The glycosaminoglycans being negatively charged, allow the aggrecan to hold large amounts of water. This is beneficial to the molecule because aggrecanase is a part of connective tissue, cartilage. The water allows the cartilage to better resist pressure when the joints it protects are compressed. This is because the water does not allow it to collapse, but instead spring back and maintain its structure.

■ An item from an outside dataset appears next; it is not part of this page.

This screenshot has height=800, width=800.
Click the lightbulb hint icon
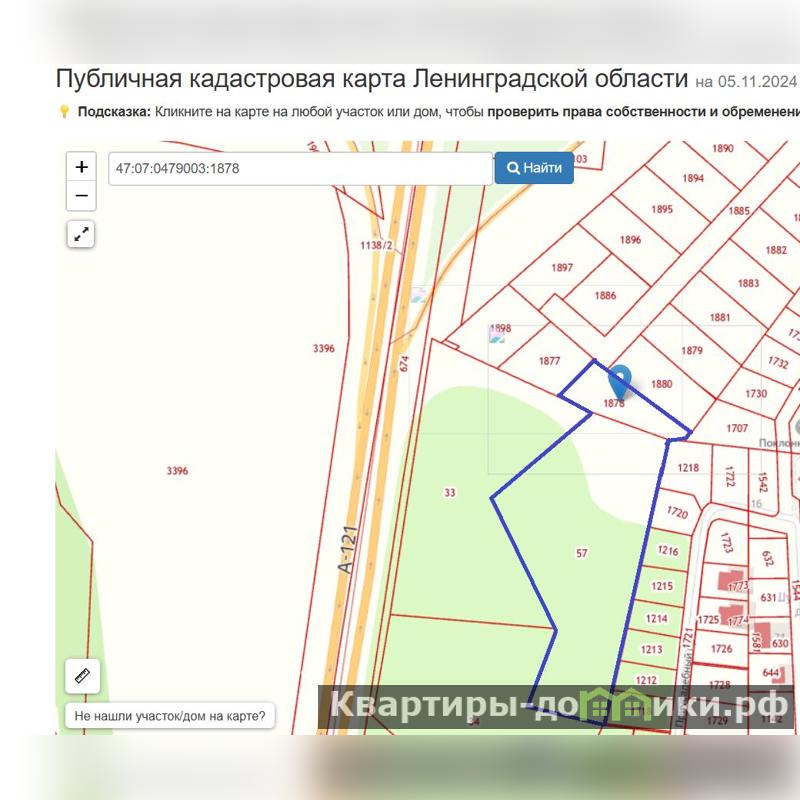(x=64, y=112)
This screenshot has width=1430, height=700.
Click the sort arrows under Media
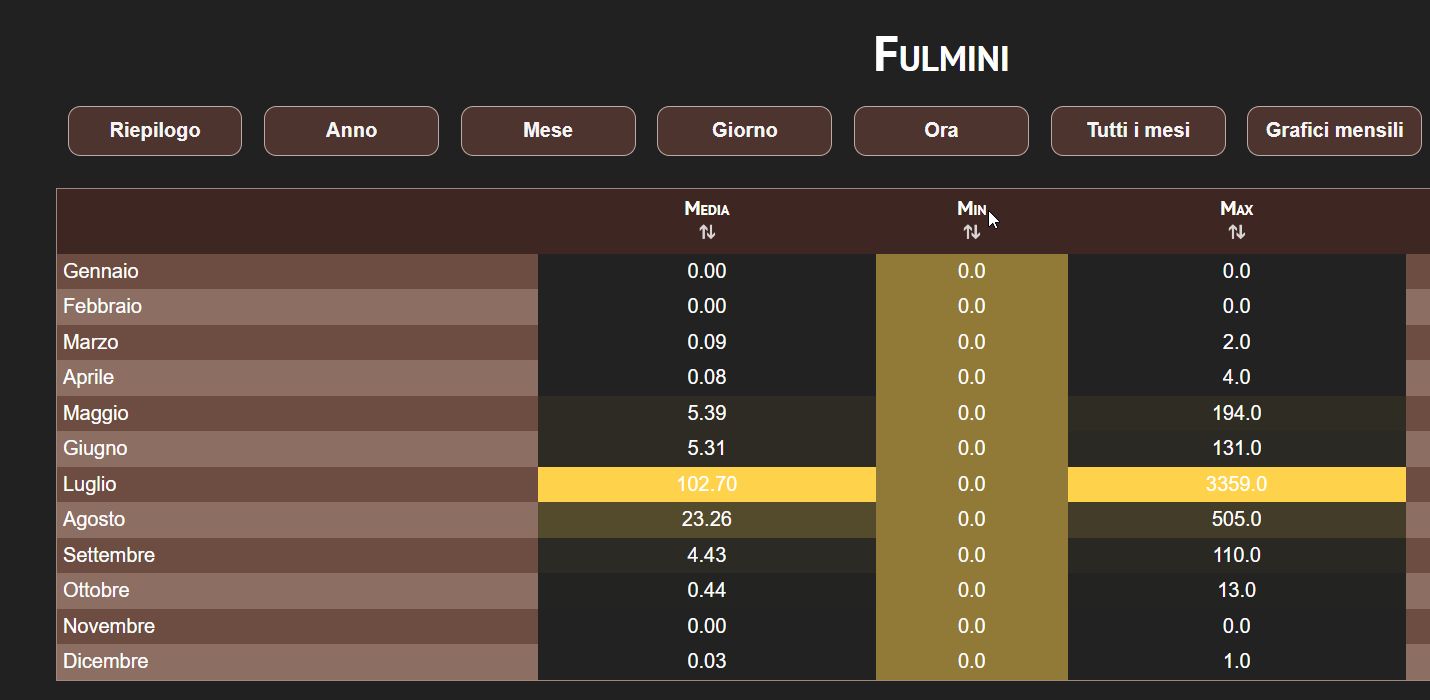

==History and discovery ==
The discovery for aggrecanases initially came from the study of cartilage and the way it degraded depending on it conditions. Scientists were attempting to find the difference in cartilage from its normal state to its diseased state. The initial analysis determined the matrix metalloproteinases could cleave the cartilage at a specific site. The site as within the interlobular domain it was in between the G1 and G2 regions. Upon further experimentation in 1991, the cartilage was treated with interleukin-1, an inflammatory mediator. This went against the initial findings because the split happened in a new location.
This new discovery allowed scientist to understand there was another enzyme that was responsible, aggrecanase. Through further experimentation aggrecanse was continually detected particularly in relation to inflammatory arthritis and osteoarthritis. The first successfully identified enzyme was ADAMTS4, an aggrecanase. As time went on the enzyme was determined to be a part of a zinc dependent family, the ADAMTS family. More enzymes were discovered, ADAMTS5 and ADAMRS1. All of the enzymes in the ADAMTS family were exhibiting similar activity. They were all functioning within the cartilage as mediators.

==Activation ==
Aggrecan degrading enzymes such as ADAMTS4 and ADAMTS5 are initially produced in an inactive state to avoid unwanted cartilage breakdown. This is the bodys way of protecting itself from over degradation as cartilage does provide use to cushion the joints. In order to activate the enzymes, separate enzymes called proprotein converses or serine proteinases will remove a small blocking segment from the aggrecanase protein called aggrecanase propeptides. The proprotein convertases will break the peptide bond at the amino acid pattern R/K–Xn–R/K–Y. Where the R/K are indicating either arginine or lysine, X is indicating any amino acid could be present, and n is indicating the varying amount of amino acids that are possible for the in between :zero, two, four, or six. The activation can occur at different locations based on where the enzymes are in and around the cell. These enzymes can be found inside the cell, on the cell surface, and outside the cell in the surrounding tissue. This allows enzymes such as furin to activate aggrecans in locations such as the trans Golgi network or the extracellular matrix.

==Inhibition ==
Although cartilage breakdown is important for the metabolic process and removing dead cells, unregulated degradation can cause illness. The regulatory mechanisms in place are inhibitory proteins known as tissue inhibitors of metalloproteinases. A large contributor to the inhibition is TIMP3 halting enzymes ADAMTS4 and ADAMTS5. In order for TIMP3 to conduct its functions it binds to negatively charged components of the extracellular matrix allowing it to remain localized where aggrecan degradation occurs. The inhibition has been shown to be more of a reactionary response instead of a precautionary action. It increases its expression when conditions such as osteoarthritis is present.

Along with the natural inhibition of TIMP3 scientist are conducting research to create synthetic inhibitors. This is a work in progress as the main issue is the inhibitors are not specific enough and are blocking other enzymes.